Is monkeypox a ‘side effect’ of AstraZeneca’s Covid-19 vaccine? Korean expert slams ‘very ignorant rumour’
- Epidemiologist Yoo Jin-hong said the claim ‘has no basis in fact’ and ‘appears to stem from the idea that chimpanzees are broadly referred to as monkeys’
- AstraZeneca’s Covid jab uses a chimpanzee adenovirus vector – altered so it does not infect humans or replicate – to transport genetic instructions to the body

Social media posts shared across the world have incorrectly claimed that recent monkeypox cases recorded outside of areas in western and central Africa where it is endemic are a “side effect” of the AstraZeneca Covid-19 vaccine.
The claim is linked to the fact that AstraZeneca’s jab uses a chimpanzee adenovirus vector.
But health experts said that this idea “has no basis in fact”, in part because the viruses belong in different families – poxvirus for monkeypox, and adenovirus for the Covid vaccine.

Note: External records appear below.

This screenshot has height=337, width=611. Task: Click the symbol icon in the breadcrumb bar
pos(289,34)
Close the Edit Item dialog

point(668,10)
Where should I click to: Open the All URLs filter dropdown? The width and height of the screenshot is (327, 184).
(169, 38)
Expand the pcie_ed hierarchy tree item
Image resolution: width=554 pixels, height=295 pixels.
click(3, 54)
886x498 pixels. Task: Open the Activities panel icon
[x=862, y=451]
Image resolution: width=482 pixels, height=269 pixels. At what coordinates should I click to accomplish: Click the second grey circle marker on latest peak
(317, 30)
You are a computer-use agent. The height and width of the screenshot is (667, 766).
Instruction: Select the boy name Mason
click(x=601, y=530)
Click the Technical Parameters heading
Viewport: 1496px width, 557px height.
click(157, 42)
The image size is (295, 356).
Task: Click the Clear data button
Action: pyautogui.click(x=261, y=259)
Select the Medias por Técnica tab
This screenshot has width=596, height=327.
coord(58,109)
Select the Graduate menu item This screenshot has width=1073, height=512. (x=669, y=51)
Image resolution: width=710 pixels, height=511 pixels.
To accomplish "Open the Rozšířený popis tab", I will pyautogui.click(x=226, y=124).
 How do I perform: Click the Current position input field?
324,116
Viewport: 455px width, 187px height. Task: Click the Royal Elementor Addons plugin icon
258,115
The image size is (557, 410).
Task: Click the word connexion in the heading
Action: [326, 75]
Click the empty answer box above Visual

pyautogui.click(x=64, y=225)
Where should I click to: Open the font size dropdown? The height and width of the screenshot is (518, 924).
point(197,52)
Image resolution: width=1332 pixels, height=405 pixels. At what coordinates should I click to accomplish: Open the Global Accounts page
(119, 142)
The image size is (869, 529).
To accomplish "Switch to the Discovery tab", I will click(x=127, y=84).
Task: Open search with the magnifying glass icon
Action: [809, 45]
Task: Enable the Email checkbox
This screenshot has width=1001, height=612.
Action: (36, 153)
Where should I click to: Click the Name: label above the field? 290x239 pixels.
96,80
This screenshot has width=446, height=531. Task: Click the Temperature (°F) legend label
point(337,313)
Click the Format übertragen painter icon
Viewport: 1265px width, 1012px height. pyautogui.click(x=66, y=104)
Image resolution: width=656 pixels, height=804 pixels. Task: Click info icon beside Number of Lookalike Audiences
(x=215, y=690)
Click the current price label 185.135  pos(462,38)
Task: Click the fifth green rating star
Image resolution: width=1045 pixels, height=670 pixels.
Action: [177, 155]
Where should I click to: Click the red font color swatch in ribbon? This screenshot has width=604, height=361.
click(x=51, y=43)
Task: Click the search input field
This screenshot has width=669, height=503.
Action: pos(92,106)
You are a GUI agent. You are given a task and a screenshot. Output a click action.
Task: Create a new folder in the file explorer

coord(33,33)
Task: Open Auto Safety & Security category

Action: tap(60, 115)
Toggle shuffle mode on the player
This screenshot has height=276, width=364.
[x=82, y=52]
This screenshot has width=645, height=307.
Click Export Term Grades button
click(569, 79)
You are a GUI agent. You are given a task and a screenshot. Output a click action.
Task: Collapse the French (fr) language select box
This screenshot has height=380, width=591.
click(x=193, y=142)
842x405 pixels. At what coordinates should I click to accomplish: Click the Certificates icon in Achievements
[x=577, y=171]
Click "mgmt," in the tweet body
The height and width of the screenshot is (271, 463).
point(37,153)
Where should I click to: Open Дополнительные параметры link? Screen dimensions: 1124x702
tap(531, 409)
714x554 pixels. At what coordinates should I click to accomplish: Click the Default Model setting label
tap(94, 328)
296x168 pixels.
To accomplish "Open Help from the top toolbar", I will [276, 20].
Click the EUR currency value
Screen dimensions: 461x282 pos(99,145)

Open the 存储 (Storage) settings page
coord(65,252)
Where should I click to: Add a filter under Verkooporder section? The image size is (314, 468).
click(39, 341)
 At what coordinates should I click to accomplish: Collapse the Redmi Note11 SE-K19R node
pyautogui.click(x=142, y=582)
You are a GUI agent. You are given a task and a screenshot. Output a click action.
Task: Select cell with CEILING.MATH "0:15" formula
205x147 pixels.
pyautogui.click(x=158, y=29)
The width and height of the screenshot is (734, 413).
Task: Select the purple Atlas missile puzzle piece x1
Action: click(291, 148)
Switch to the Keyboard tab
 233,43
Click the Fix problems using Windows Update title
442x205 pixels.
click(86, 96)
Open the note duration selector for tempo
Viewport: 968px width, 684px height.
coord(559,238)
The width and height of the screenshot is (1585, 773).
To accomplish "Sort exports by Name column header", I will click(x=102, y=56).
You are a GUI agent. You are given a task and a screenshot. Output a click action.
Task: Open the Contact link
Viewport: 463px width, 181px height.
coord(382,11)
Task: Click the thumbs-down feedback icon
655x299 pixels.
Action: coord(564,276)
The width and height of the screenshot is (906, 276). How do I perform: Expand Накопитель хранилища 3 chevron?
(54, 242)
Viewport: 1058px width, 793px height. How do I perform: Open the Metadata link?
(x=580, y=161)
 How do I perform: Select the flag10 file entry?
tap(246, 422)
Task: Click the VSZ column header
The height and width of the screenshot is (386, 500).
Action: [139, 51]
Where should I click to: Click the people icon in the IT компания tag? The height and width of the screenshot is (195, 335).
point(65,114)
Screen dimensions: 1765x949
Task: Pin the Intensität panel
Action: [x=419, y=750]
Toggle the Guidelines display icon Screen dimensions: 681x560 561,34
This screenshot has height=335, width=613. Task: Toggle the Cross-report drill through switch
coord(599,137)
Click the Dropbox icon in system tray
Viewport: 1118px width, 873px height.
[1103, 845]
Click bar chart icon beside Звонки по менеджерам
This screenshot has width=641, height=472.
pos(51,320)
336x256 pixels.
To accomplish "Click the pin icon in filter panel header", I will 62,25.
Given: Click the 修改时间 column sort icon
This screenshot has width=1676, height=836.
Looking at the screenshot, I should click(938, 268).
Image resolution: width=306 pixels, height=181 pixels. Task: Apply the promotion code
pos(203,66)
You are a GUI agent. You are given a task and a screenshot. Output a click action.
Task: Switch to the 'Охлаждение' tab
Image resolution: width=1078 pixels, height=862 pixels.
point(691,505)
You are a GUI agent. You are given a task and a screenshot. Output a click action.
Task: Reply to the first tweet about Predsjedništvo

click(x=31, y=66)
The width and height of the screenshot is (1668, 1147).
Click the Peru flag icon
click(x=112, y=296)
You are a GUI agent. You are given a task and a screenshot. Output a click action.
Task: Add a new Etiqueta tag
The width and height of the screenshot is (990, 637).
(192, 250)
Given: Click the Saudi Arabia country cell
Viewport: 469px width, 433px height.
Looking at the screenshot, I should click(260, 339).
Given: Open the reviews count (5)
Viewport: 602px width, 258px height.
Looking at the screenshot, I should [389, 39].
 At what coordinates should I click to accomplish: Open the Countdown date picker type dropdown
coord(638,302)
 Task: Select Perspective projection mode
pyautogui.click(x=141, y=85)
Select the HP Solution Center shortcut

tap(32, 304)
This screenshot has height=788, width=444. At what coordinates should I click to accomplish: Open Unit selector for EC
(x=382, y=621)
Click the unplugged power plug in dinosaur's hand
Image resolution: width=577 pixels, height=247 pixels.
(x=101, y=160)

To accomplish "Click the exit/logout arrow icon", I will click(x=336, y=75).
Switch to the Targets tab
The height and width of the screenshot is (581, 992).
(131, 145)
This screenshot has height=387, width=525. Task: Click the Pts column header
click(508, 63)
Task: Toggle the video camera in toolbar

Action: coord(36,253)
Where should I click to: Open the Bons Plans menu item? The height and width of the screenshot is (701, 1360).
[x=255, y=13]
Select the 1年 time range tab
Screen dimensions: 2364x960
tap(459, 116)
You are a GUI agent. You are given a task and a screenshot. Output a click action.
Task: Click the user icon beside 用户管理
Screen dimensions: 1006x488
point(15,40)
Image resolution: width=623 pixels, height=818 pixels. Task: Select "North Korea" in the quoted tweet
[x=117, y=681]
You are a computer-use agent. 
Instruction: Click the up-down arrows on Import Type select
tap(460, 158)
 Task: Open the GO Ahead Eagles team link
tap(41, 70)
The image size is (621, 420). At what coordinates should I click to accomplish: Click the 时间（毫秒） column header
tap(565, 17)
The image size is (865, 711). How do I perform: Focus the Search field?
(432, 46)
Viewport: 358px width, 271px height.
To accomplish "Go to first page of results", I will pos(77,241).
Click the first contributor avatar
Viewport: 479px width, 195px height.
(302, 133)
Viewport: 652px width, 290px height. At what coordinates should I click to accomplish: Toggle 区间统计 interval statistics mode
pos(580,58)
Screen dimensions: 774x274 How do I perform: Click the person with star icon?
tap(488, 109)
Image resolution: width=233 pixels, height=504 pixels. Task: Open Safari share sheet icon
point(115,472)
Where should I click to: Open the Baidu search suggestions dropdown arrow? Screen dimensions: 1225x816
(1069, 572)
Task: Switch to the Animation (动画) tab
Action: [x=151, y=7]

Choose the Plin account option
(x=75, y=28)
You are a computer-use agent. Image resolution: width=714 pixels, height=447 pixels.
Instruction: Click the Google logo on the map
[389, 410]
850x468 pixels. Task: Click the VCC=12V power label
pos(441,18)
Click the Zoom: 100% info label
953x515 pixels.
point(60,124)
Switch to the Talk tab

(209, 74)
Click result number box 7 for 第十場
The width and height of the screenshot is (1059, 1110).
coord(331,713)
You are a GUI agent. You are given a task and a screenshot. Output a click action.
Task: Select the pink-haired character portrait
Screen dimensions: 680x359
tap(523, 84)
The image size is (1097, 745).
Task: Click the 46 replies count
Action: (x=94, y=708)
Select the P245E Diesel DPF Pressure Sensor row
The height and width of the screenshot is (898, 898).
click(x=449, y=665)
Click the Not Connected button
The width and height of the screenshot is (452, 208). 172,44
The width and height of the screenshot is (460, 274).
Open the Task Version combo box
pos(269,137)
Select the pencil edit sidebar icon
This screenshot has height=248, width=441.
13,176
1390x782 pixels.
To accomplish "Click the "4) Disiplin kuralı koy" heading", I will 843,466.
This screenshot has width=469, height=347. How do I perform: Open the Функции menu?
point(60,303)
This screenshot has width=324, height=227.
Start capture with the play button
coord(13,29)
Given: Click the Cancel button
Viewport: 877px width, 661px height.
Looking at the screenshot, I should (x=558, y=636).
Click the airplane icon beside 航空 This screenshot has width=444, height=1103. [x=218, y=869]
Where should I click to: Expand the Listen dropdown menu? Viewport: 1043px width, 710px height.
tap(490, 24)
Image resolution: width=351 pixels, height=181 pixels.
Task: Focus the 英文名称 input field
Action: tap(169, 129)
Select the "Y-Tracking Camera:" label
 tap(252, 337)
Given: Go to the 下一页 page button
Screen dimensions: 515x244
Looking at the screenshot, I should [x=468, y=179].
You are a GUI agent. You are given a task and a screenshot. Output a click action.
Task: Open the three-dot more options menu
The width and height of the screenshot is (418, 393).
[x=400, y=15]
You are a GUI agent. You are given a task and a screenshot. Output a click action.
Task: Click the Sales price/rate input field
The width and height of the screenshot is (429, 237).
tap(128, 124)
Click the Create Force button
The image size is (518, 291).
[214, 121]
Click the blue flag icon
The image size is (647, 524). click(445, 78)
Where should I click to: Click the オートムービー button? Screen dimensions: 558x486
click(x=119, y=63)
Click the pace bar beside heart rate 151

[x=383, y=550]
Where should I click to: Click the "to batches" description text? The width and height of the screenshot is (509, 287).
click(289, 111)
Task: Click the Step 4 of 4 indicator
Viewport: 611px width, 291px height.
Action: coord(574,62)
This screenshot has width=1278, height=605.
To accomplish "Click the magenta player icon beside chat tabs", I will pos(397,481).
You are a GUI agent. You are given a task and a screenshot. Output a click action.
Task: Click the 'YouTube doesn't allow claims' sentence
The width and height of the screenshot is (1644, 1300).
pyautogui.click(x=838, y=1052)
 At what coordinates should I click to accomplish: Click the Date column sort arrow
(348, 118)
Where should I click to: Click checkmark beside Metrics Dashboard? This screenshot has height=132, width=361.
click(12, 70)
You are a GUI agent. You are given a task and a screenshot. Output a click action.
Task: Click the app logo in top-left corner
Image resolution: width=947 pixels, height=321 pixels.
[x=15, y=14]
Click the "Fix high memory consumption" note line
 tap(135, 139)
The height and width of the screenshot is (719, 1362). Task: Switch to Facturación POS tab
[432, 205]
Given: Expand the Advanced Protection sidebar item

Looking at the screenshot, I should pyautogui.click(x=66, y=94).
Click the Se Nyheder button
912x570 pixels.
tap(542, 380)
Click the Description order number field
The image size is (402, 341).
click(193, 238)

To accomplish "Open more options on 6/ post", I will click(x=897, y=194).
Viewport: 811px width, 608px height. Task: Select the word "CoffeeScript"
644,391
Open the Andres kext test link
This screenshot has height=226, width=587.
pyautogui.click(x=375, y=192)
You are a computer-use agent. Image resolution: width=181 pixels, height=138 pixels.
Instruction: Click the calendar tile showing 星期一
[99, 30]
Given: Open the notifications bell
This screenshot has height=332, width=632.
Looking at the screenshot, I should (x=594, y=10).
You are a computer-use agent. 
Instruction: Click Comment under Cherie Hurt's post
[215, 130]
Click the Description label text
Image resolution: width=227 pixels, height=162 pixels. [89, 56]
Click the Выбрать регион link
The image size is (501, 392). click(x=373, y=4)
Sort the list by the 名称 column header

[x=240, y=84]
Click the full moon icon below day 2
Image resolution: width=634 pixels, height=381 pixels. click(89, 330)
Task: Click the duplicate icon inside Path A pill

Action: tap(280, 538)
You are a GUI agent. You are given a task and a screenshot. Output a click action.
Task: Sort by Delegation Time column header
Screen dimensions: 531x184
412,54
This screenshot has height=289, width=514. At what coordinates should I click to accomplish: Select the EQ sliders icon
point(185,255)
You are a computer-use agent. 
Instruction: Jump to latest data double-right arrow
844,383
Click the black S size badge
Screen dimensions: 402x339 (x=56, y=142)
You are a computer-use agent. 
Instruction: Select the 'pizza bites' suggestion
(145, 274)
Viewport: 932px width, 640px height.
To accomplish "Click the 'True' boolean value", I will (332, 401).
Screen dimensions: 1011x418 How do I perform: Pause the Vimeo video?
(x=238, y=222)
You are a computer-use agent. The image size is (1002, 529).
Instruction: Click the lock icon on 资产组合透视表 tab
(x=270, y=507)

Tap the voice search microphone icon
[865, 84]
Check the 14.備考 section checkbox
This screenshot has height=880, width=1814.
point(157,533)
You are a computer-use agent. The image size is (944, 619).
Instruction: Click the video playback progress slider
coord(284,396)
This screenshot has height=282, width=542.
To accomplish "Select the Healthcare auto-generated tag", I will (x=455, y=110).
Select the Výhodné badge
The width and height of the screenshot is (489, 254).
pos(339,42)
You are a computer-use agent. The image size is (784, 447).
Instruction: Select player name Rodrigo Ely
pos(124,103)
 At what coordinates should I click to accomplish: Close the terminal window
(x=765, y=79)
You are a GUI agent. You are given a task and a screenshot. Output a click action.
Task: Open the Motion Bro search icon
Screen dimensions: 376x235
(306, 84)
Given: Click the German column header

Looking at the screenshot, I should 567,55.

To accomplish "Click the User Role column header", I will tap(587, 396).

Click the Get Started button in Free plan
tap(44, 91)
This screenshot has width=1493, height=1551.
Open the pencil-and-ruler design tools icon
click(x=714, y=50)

The vaccine “cannot generate new viruses inside humans and cause something like monkeypox,” said Professor Eom Jung-shik, an infectious disease expert at the Gachon University Gil Medical Centre.
The adenovirus is the vaccine vector, which means it is only a vehicle to transport genetic instructions to the body to trigger the production of a spike protein similar to that of the Sars-CoV-2 virus. This then prompts an immune response so the body can fight a real infection.